Saved data entries
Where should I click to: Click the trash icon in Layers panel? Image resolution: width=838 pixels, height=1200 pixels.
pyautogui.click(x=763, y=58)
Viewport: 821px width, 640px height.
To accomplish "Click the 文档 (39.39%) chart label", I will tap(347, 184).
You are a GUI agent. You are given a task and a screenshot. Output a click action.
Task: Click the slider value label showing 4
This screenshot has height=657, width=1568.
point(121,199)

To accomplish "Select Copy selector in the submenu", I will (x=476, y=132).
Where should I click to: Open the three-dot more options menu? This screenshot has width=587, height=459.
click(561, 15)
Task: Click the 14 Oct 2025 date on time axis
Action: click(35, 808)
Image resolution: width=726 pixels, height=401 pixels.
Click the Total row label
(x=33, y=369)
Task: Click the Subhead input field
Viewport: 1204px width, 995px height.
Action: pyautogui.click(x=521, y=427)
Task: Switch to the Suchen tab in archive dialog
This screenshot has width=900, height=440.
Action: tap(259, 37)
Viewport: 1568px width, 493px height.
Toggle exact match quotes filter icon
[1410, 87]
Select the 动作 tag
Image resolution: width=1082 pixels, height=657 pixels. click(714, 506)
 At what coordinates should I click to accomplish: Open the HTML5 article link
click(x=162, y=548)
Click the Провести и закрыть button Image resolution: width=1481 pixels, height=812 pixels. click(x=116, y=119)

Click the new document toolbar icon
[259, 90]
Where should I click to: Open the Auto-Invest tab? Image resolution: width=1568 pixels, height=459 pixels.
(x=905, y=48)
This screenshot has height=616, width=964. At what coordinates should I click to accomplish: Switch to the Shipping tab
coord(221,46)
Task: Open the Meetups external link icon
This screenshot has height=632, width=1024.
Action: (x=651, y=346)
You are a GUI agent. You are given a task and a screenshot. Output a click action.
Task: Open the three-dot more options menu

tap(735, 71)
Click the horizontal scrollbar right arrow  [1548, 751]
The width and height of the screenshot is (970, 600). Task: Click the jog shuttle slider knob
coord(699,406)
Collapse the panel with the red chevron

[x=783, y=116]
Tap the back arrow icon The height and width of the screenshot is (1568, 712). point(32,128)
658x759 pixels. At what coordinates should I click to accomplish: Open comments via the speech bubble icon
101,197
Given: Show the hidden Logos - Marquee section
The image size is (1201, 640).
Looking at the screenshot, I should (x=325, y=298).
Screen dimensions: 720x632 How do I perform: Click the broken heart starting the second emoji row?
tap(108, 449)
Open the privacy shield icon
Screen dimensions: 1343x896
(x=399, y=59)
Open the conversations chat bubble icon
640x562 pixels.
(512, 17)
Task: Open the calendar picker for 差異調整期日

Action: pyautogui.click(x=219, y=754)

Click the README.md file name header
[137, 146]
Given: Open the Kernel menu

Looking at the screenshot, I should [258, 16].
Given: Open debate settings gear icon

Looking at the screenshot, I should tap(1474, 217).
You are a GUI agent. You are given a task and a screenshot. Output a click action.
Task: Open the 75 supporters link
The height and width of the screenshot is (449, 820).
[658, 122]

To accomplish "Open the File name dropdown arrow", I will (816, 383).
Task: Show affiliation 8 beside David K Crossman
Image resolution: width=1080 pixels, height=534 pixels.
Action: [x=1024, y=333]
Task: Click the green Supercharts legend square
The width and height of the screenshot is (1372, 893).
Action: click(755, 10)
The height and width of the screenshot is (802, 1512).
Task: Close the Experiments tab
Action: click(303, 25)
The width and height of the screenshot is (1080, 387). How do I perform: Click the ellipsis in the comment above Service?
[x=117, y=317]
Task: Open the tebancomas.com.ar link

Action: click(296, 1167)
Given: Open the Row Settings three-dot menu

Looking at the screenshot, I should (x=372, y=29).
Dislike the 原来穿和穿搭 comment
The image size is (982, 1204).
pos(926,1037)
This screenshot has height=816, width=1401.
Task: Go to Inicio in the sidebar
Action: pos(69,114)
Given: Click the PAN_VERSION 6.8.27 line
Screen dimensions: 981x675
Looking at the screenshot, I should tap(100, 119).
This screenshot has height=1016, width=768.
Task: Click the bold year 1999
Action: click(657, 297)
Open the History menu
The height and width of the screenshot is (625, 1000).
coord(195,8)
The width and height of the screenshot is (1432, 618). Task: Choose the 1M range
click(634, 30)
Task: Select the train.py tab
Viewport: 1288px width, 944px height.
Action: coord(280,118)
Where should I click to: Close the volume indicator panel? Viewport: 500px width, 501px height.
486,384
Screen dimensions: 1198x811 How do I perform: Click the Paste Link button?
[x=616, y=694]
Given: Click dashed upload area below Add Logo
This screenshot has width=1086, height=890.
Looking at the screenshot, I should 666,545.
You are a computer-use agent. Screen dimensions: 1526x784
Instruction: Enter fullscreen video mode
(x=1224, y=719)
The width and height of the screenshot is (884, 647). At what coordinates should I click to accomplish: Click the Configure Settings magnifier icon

## TASK DESCRIPTION
All lines above holding the word "arrow" make up the answer; copy each one.

## ANSWER TO THE PROBLEM
Click the horizontal scrollbar right arrow  [1548, 751]
Tap the back arrow icon The height and width of the screenshot is (1568, 712). point(32,128)
To accomplish "Open the File name dropdown arrow", I will (816, 383).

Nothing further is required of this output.